• **PROBLEM REQUIREMENTS**: Rewrite the data below with every "paperclip" swapped for "paper clip", leaving all other text unchanged.

• **INPUT RECORDS**:

>> Begin

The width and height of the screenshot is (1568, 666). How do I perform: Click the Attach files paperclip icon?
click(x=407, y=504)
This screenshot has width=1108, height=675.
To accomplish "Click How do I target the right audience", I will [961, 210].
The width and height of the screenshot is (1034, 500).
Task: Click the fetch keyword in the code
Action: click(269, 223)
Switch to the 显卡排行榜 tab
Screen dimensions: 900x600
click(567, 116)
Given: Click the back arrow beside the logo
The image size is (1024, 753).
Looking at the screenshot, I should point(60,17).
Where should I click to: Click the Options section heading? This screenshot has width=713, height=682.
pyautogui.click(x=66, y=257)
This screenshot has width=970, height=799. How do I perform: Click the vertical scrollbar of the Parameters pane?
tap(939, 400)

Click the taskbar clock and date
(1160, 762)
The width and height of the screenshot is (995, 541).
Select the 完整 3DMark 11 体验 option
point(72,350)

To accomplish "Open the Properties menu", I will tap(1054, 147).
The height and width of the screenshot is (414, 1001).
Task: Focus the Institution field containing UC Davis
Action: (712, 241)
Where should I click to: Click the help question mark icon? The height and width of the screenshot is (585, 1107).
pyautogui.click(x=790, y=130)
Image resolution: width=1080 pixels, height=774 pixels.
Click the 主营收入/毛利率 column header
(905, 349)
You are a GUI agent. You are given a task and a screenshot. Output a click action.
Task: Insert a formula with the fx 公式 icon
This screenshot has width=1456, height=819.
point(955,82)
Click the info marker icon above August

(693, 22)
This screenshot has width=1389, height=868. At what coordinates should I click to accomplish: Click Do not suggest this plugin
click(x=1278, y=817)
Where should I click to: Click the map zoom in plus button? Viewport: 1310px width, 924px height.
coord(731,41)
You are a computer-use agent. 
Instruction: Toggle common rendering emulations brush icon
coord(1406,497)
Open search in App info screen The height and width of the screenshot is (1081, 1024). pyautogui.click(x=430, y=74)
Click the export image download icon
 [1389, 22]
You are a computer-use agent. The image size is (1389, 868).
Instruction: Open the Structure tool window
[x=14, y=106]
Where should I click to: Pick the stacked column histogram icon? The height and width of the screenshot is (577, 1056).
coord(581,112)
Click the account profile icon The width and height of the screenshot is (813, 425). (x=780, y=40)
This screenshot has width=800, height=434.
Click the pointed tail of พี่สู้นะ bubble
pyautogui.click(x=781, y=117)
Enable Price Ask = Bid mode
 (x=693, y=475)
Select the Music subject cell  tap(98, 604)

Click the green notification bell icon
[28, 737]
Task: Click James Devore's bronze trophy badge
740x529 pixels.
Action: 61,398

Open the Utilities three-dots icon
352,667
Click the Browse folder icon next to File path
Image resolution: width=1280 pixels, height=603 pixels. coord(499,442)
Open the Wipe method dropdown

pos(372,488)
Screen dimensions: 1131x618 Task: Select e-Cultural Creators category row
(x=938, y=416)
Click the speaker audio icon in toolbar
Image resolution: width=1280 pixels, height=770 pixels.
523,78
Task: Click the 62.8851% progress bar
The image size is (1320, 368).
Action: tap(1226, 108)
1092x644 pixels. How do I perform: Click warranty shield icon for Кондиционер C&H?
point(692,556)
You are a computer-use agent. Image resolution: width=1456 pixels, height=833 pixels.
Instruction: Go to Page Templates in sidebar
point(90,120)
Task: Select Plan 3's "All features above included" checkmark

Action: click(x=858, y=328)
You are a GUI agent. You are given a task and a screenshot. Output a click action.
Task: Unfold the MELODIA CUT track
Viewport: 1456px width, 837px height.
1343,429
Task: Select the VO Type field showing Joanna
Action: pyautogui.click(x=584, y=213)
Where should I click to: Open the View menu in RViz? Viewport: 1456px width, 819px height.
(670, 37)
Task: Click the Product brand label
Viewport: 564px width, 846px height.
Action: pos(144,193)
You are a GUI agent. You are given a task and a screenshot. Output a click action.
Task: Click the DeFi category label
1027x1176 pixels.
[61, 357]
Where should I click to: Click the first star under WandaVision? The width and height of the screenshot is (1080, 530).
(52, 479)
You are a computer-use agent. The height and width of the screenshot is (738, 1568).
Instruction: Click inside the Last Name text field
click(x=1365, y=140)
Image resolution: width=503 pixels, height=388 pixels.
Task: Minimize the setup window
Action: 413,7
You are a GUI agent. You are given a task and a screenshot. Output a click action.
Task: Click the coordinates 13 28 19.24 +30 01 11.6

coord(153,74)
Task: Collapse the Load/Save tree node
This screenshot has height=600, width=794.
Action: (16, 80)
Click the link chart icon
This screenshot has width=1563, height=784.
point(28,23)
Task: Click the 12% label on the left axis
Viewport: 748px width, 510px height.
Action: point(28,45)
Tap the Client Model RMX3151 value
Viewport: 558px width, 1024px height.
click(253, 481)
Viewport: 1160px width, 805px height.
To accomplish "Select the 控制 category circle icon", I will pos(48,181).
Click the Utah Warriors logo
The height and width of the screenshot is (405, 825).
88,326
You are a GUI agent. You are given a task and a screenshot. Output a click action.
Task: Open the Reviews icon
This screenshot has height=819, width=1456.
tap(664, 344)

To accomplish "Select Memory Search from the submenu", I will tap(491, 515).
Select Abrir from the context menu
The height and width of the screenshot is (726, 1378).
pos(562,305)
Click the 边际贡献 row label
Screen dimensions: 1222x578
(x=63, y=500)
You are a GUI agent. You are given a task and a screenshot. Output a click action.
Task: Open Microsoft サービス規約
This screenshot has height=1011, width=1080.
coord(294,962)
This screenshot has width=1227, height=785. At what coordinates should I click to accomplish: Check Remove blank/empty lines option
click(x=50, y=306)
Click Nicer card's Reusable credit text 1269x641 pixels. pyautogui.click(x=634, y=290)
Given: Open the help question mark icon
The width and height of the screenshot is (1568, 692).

>> End

• **EXERCISE OUTPUT**:
The width and height of the screenshot is (1568, 666). How do I perform: Click the Attach files paper clip icon?
click(x=407, y=504)
This screenshot has width=1108, height=675.
To accomplish "Click How do I target the right audience", I will [961, 210].
The width and height of the screenshot is (1034, 500).
Task: Click the fetch keyword in the code
Action: click(269, 223)
Switch to the 显卡排行榜 tab
Screen dimensions: 900x600
click(567, 116)
Given: Click the back arrow beside the logo
The image size is (1024, 753).
Looking at the screenshot, I should point(60,17).
Where should I click to: Click the Options section heading? This screenshot has width=713, height=682.
pyautogui.click(x=66, y=257)
This screenshot has width=970, height=799. How do I perform: Click the vertical scrollbar of the Parameters pane?
tap(939, 400)

Click the taskbar clock and date
(1160, 762)
The width and height of the screenshot is (995, 541).
Select the 完整 3DMark 11 体验 option
point(72,350)

To accomplish "Open the Properties menu", I will tap(1054, 147).
The height and width of the screenshot is (414, 1001).
Task: Focus the Institution field containing UC Davis
Action: (712, 241)
Where should I click to: Click the help question mark icon? The height and width of the screenshot is (585, 1107).
pyautogui.click(x=790, y=130)
Image resolution: width=1080 pixels, height=774 pixels.
Click the 主营收入/毛利率 column header
(905, 349)
You are a GUI agent. You are given a task and a screenshot. Output a click action.
Task: Insert a formula with the fx 公式 icon
This screenshot has width=1456, height=819.
point(955,82)
Click the info marker icon above August

(693, 22)
This screenshot has width=1389, height=868. At what coordinates should I click to accomplish: Click Do not suggest this plugin
click(x=1278, y=817)
Where should I click to: Click the map zoom in plus button? Viewport: 1310px width, 924px height.
coord(731,41)
You are a computer-use agent. 
Instruction: Toggle common rendering emulations brush icon
coord(1406,497)
Open search in App info screen The height and width of the screenshot is (1081, 1024). pyautogui.click(x=430, y=74)
Click the export image download icon
 [1389, 22]
You are a computer-use agent. The image size is (1389, 868).
Instruction: Open the Structure tool window
[x=14, y=106]
Where should I click to: Pick the stacked column histogram icon? The height and width of the screenshot is (577, 1056).
coord(581,112)
Click the account profile icon The width and height of the screenshot is (813, 425). (x=780, y=40)
This screenshot has width=800, height=434.
Click the pointed tail of พี่สู้นะ bubble
pyautogui.click(x=781, y=117)
Enable Price Ask = Bid mode
 (x=693, y=475)
Select the Music subject cell  tap(98, 604)

Click the green notification bell icon
[28, 737]
Task: Click James Devore's bronze trophy badge
740x529 pixels.
Action: 61,398

Open the Utilities three-dots icon
352,667
Click the Browse folder icon next to File path
Image resolution: width=1280 pixels, height=603 pixels. coord(499,442)
Open the Wipe method dropdown

pos(372,488)
Screen dimensions: 1131x618 Task: Select e-Cultural Creators category row
(x=938, y=416)
Click the speaker audio icon in toolbar
Image resolution: width=1280 pixels, height=770 pixels.
523,78
Task: Click the 62.8851% progress bar
The image size is (1320, 368).
Action: tap(1226, 108)
1092x644 pixels. How do I perform: Click warranty shield icon for Кондиционер C&H?
point(692,556)
You are a computer-use agent. Image resolution: width=1456 pixels, height=833 pixels.
Instruction: Go to Page Templates in sidebar
point(90,120)
Task: Select Plan 3's "All features above included" checkmark

Action: click(x=858, y=328)
You are a GUI agent. You are given a task and a screenshot. Output a click action.
Task: Unfold the MELODIA CUT track
Viewport: 1456px width, 837px height.
1343,429
Task: Select the VO Type field showing Joanna
Action: pyautogui.click(x=584, y=213)
Where should I click to: Open the View menu in RViz? Viewport: 1456px width, 819px height.
(670, 37)
Task: Click the Product brand label
Viewport: 564px width, 846px height.
Action: pos(144,193)
You are a GUI agent. You are given a task and a screenshot. Output a click action.
Task: Click the DeFi category label
1027x1176 pixels.
[61, 357]
Where should I click to: Click the first star under WandaVision? The width and height of the screenshot is (1080, 530).
(52, 479)
You are a computer-use agent. The height and width of the screenshot is (738, 1568).
Instruction: Click inside the Last Name text field
click(x=1365, y=140)
Image resolution: width=503 pixels, height=388 pixels.
Task: Minimize the setup window
Action: 413,7
You are a GUI agent. You are given a task and a screenshot. Output a click action.
Task: Click the coordinates 13 28 19.24 +30 01 11.6

coord(153,74)
Task: Collapse the Load/Save tree node
This screenshot has height=600, width=794.
Action: (16, 80)
Click the link chart icon
This screenshot has width=1563, height=784.
point(28,23)
Task: Click the 12% label on the left axis
Viewport: 748px width, 510px height.
Action: point(28,45)
Tap the Client Model RMX3151 value
Viewport: 558px width, 1024px height.
click(253, 481)
Viewport: 1160px width, 805px height.
To accomplish "Select the 控制 category circle icon", I will pos(48,181).
Click the Utah Warriors logo
The height and width of the screenshot is (405, 825).
88,326
You are a GUI agent. You are given a task and a screenshot. Output a click action.
Task: Open the Reviews icon
This screenshot has height=819, width=1456.
tap(664, 344)

To accomplish "Select Memory Search from the submenu", I will tap(491, 515).
Select Abrir from the context menu
The height and width of the screenshot is (726, 1378).
pos(562,305)
Click the 边际贡献 row label
Screen dimensions: 1222x578
(x=63, y=500)
You are a GUI agent. You are given a task and a screenshot. Output a click action.
Task: Open Microsoft サービス規約
This screenshot has height=1011, width=1080.
coord(294,962)
This screenshot has width=1227, height=785. At what coordinates should I click to accomplish: Check Remove blank/empty lines option
click(x=50, y=306)
Click Nicer card's Reusable credit text 1269x641 pixels. pyautogui.click(x=634, y=290)
Given: Open the help question mark icon
The width and height of the screenshot is (1568, 692).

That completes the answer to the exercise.